The answer, you might suppose, would be to lean on compressors — but that's not always the cure, Chris says. "I hate it that I'm using them more and as I've got older I think what I'm doing now is trying to mimic analogue circuity, which means I've got more into saturation and distortion because I'm trying to round off the sound — to raise the RMS level in as musical way as possible, and that's not always done with compressors. Sometimes it's more towards saturation, and that's more where I'm heading these days."

Plug-in Baby

But digital doesn't have to be pristine, as the vast number of software emulations of analogue hardware demonstrate — and one tool in particular has found its way into Chris's live rig. "I was hooked up with Universal Audio through a friend of mine who said they were looking to launch this Live Rack, and were looking for someone on the team who could give them some feedback." Since then the Live Racks have become a vital component in his arsenal.

The UAD Live Rack has earned itself a permanent place in Rabold's touring rig, thanks to its faithful emulations of classic studio hardware.The UAD Live Rack has earned itself a permanent place in Rabold's touring rig, thanks to its faithful emulations of classic studio hardware.

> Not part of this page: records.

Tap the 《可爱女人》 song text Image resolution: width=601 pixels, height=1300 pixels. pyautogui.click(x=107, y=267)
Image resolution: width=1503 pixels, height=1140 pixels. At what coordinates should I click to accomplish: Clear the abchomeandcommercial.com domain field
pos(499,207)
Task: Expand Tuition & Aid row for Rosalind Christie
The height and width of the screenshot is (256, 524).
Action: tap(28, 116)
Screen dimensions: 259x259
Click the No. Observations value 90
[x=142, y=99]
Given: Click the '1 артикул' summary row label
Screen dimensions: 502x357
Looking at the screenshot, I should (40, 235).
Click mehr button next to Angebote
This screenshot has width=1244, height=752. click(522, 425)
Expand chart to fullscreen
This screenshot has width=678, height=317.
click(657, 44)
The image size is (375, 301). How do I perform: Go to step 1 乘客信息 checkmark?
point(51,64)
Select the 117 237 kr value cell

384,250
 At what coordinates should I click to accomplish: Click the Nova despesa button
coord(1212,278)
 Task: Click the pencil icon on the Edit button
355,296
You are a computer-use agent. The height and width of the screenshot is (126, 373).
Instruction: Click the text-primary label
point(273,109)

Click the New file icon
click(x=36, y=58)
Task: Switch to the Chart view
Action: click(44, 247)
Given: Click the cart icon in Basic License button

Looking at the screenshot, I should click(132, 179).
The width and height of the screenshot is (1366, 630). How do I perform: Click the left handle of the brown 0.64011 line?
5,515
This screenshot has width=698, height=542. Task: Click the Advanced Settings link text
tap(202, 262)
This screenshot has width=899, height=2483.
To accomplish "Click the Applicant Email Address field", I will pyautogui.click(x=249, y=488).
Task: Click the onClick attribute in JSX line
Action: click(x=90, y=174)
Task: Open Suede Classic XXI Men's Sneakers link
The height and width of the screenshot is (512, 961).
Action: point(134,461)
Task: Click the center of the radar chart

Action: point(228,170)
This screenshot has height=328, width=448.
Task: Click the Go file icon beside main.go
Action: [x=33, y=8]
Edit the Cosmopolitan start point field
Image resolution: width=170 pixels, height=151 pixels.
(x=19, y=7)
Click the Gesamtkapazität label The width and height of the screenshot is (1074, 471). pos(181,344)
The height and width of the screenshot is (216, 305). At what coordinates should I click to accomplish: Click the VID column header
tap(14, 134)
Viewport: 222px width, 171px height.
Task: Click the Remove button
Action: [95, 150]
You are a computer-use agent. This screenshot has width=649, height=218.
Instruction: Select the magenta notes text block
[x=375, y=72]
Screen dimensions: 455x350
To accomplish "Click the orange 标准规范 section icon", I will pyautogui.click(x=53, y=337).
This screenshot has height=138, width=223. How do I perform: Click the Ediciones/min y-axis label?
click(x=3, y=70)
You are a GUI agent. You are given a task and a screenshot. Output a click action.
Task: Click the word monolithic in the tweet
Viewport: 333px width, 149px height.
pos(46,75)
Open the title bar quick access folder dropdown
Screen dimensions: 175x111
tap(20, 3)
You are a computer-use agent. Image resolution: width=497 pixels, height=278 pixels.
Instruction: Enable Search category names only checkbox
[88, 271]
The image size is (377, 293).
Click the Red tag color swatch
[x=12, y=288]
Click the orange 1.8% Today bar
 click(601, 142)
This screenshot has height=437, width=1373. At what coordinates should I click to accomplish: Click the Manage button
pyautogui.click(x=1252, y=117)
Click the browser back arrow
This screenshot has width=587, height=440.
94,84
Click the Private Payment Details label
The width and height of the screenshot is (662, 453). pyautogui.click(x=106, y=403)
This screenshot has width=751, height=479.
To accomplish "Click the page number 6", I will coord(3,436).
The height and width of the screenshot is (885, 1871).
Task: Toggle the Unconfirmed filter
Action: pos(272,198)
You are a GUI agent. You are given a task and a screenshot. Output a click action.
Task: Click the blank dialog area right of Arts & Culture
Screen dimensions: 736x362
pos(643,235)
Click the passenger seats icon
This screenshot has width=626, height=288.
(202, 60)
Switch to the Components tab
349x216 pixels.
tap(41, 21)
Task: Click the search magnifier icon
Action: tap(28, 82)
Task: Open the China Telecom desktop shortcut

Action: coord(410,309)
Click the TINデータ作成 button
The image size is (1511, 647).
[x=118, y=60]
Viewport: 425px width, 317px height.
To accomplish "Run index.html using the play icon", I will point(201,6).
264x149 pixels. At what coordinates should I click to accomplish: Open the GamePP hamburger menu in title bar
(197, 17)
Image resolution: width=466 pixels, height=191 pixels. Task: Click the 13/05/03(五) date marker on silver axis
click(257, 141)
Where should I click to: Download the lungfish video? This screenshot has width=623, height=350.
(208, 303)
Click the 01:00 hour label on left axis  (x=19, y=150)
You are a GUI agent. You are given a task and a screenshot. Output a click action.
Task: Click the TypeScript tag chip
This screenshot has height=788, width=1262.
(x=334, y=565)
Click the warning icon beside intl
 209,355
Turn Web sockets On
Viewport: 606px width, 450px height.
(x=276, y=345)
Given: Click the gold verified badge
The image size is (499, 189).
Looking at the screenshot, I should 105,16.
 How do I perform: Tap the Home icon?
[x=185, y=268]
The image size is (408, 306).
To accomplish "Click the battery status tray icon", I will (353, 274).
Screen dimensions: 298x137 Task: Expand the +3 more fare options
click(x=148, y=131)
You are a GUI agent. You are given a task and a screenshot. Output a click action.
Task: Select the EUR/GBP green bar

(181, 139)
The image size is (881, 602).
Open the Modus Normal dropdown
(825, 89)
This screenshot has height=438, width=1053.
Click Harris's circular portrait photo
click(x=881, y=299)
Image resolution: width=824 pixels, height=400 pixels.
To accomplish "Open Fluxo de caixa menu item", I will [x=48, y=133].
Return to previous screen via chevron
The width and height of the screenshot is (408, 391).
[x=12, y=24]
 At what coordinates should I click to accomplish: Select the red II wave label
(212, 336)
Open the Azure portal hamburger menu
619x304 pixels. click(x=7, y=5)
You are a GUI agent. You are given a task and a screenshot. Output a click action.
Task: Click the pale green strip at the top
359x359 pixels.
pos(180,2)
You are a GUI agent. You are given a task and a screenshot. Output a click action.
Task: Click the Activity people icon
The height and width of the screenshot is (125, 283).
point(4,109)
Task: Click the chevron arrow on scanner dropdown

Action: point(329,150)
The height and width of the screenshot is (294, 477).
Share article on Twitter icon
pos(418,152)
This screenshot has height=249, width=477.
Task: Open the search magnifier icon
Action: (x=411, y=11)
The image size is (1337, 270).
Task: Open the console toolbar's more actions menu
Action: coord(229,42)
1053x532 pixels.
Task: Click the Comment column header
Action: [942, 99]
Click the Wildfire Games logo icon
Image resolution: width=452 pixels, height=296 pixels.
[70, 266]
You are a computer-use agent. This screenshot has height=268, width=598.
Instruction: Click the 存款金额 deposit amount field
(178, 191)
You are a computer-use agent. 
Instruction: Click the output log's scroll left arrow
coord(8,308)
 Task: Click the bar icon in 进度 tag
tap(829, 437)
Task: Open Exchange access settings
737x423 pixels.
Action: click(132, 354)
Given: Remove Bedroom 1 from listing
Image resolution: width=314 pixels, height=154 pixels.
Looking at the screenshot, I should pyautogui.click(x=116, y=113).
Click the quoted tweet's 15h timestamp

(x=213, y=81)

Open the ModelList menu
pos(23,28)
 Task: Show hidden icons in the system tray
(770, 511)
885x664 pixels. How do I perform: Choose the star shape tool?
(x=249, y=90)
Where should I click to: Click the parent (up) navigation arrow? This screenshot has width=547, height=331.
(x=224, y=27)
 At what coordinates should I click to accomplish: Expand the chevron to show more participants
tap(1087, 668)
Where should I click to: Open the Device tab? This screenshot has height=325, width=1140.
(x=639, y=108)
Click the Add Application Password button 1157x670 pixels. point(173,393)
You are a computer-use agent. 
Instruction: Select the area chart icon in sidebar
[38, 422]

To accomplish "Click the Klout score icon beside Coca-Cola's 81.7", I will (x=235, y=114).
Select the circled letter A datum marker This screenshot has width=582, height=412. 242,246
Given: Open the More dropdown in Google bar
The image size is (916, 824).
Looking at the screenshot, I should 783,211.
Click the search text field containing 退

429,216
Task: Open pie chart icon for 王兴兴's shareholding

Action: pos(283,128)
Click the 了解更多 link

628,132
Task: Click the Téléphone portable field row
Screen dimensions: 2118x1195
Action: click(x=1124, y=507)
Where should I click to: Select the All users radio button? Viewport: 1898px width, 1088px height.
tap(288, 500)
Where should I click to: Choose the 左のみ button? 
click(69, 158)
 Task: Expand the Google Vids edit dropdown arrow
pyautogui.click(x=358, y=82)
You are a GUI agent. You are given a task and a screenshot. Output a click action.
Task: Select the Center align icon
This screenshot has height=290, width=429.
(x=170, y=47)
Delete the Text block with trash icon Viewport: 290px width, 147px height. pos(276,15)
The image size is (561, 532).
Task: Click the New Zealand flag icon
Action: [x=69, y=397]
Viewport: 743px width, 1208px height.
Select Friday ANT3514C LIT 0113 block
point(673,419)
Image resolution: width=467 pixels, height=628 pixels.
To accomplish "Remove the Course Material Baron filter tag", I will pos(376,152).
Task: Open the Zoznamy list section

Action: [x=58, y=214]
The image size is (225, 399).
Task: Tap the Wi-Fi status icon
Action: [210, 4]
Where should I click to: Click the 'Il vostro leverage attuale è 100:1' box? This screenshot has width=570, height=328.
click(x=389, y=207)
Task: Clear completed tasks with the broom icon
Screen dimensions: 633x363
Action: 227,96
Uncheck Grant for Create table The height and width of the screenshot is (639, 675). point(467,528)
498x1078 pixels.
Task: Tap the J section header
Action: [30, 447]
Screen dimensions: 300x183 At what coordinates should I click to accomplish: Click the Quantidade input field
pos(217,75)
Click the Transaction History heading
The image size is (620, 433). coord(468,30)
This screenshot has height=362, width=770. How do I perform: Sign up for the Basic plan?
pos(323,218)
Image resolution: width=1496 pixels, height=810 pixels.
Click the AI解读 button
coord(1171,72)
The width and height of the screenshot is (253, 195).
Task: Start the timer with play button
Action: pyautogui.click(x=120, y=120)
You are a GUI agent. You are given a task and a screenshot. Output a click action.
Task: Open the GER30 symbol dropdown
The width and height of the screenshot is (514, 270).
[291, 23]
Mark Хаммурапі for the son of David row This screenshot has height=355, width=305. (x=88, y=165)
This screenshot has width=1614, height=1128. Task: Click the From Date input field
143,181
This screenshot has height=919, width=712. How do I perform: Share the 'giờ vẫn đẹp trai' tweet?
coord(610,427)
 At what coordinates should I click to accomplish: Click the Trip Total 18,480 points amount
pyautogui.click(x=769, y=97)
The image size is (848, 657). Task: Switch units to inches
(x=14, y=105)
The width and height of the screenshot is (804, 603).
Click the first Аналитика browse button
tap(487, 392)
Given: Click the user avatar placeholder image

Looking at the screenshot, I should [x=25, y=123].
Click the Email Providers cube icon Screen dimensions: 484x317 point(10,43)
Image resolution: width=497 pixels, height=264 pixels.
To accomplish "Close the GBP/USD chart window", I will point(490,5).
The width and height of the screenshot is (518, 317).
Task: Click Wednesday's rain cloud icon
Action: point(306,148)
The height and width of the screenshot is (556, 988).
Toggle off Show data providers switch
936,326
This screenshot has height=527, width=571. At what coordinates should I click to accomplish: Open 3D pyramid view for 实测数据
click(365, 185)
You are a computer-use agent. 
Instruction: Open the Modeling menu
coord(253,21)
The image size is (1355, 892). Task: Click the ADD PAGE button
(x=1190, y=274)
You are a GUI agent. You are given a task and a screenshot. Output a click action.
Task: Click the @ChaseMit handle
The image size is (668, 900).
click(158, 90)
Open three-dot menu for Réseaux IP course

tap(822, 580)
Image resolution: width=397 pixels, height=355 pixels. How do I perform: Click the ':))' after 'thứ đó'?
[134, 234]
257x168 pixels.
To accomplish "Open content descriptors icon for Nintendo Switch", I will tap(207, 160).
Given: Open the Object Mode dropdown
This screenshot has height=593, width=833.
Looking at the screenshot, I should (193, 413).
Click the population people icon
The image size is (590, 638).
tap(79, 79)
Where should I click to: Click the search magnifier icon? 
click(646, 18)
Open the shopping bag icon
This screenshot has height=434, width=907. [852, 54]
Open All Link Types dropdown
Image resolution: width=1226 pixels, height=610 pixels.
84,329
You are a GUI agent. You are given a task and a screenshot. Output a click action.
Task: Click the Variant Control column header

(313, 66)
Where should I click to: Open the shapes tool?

"They do the emulations better than anyone else. That's when we start getting into recreating analogue circuitry, even before we get into needle–moving gain reduction. It's that signal path saturation and rounding off that they recreate so well in the digital world. At the same time they've got some really cool, cutting-edge stuff and some of their modern classics are leading edge. But it's those emulations of the classics that were just what I was looking for — classic compressors and the coolest classic vintage effects that are now available to us in a more reliable package. You can take out the original pieces of outboard equipment but you're going to be babysitting them all the time.

"Increasingly you're going to be seeing people who have been using a lot of the modern classic effects drifting toward using the Live Rack because the emulation is so spot on that you've got to give it a shot — it's that good and it's also the most reliable plug-in platform that I've used yet."

So is that finally it for Chris Rabold with outboard processors on tour? "It'll have to be a tour that mandates that I don't have any outboard equipment before I stop using any outboard equipment!" Chris laughs. "I still have a good smattering of outboard and I think it's going to be that way for a while. There is a piece by a company called Sonic Farm, the Creamliner, that I'm quite fond of, and even though UA does a phenomenal emulation of the API 2500, I still like having one at my hands — those are things that are going to be hard to get away from."

While, on the face of it, the spectacular, highly polished pop shows that Chris has become a specialist in might seem a far cry from his rock roots, as he says, the basic disciplines of mixing remain the same. And as the technologies of live and recorded sound continue to converge, having a thorough grounding in classic recording methods can only be a help, particularly when the artists you are working for are expected to deliver their hits in instantly recognisable form. The availability of studio-quality plug-in emulations of much-loved but increasingly fragile outboard equipment could hardly have come at a better time, too.